* **Exercise instructions**: Reproduce all of the data exactly as written.

* **Provided records**:
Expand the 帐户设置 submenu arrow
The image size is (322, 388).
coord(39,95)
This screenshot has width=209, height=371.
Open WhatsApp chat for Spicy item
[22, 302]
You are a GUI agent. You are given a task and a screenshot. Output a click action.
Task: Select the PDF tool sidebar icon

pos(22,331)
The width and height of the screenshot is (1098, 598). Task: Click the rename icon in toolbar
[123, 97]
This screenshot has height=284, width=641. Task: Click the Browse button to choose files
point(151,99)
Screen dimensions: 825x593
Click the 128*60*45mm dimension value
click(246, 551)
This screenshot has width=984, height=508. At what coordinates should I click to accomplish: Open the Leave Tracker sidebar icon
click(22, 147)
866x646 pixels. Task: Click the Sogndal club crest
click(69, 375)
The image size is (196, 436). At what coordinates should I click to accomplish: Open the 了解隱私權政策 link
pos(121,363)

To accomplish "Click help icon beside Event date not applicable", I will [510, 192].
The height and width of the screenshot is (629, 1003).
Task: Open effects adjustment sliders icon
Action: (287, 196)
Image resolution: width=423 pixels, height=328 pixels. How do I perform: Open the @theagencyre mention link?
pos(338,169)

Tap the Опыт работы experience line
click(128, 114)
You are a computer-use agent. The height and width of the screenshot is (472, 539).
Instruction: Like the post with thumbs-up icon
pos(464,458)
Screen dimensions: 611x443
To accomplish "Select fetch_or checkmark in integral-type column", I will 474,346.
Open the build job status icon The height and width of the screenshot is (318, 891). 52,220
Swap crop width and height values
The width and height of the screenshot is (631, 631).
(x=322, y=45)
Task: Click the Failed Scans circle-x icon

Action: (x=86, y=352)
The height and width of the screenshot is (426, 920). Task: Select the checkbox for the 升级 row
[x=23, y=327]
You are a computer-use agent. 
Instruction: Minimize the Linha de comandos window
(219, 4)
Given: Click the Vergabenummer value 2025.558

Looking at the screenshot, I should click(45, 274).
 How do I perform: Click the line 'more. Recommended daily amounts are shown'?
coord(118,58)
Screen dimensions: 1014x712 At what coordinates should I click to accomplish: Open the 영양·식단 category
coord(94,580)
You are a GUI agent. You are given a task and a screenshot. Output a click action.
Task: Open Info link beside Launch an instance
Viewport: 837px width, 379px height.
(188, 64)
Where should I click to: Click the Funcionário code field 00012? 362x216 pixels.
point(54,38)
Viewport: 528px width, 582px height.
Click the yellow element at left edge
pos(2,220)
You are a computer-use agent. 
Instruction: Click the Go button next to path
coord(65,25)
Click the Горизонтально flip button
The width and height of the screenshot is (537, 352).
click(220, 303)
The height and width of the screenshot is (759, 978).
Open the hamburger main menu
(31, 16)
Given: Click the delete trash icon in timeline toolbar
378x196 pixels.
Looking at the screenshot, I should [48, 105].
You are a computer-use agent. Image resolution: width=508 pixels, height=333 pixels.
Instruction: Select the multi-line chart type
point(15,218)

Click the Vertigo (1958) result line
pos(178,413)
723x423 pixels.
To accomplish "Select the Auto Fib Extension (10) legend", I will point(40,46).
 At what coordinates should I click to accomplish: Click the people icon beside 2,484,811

* **Solution**:
Expand the 帐户设置 submenu arrow
The image size is (322, 388).
coord(39,95)
This screenshot has width=209, height=371.
Open WhatsApp chat for Spicy item
[22, 302]
You are a GUI agent. You are given a task and a screenshot. Output a click action.
Task: Select the PDF tool sidebar icon

pos(22,331)
The width and height of the screenshot is (1098, 598). Task: Click the rename icon in toolbar
[123, 97]
This screenshot has height=284, width=641. Task: Click the Browse button to choose files
point(151,99)
Screen dimensions: 825x593
Click the 128*60*45mm dimension value
click(246, 551)
This screenshot has width=984, height=508. At what coordinates should I click to accomplish: Open the Leave Tracker sidebar icon
click(22, 147)
866x646 pixels. Task: Click the Sogndal club crest
click(69, 375)
The image size is (196, 436). At what coordinates should I click to accomplish: Open the 了解隱私權政策 link
pos(121,363)

To accomplish "Click help icon beside Event date not applicable", I will [510, 192].
The height and width of the screenshot is (629, 1003).
Task: Open effects adjustment sliders icon
Action: (287, 196)
Image resolution: width=423 pixels, height=328 pixels. How do I perform: Open the @theagencyre mention link?
pos(338,169)

Tap the Опыт работы experience line
click(128, 114)
You are a computer-use agent. The height and width of the screenshot is (472, 539).
Instruction: Like the post with thumbs-up icon
pos(464,458)
Screen dimensions: 611x443
To accomplish "Select fetch_or checkmark in integral-type column", I will 474,346.
Open the build job status icon The height and width of the screenshot is (318, 891). 52,220
Swap crop width and height values
The width and height of the screenshot is (631, 631).
(x=322, y=45)
Task: Click the Failed Scans circle-x icon

Action: (x=86, y=352)
The height and width of the screenshot is (426, 920). Task: Select the checkbox for the 升级 row
[x=23, y=327]
You are a computer-use agent. 
Instruction: Minimize the Linha de comandos window
(219, 4)
Given: Click the Vergabenummer value 2025.558

Looking at the screenshot, I should click(45, 274).
 How do I perform: Click the line 'more. Recommended daily amounts are shown'?
coord(118,58)
Screen dimensions: 1014x712 At what coordinates should I click to accomplish: Open the 영양·식단 category
coord(94,580)
You are a GUI agent. You are given a task and a screenshot. Output a click action.
Task: Open Info link beside Launch an instance
Viewport: 837px width, 379px height.
(188, 64)
Where should I click to: Click the Funcionário code field 00012? 362x216 pixels.
point(54,38)
Viewport: 528px width, 582px height.
Click the yellow element at left edge
pos(2,220)
You are a computer-use agent. 
Instruction: Click the Go button next to path
coord(65,25)
Click the Горизонтально flip button
The width and height of the screenshot is (537, 352).
click(220, 303)
The height and width of the screenshot is (759, 978).
Open the hamburger main menu
(31, 16)
Given: Click the delete trash icon in timeline toolbar
378x196 pixels.
Looking at the screenshot, I should [48, 105].
You are a computer-use agent. Image resolution: width=508 pixels, height=333 pixels.
Instruction: Select the multi-line chart type
point(15,218)

Click the Vertigo (1958) result line
pos(178,413)
723x423 pixels.
To accomplish "Select the Auto Fib Extension (10) legend", I will point(40,46).
 At what coordinates should I click to accomplish: Click the people icon beside 2,484,811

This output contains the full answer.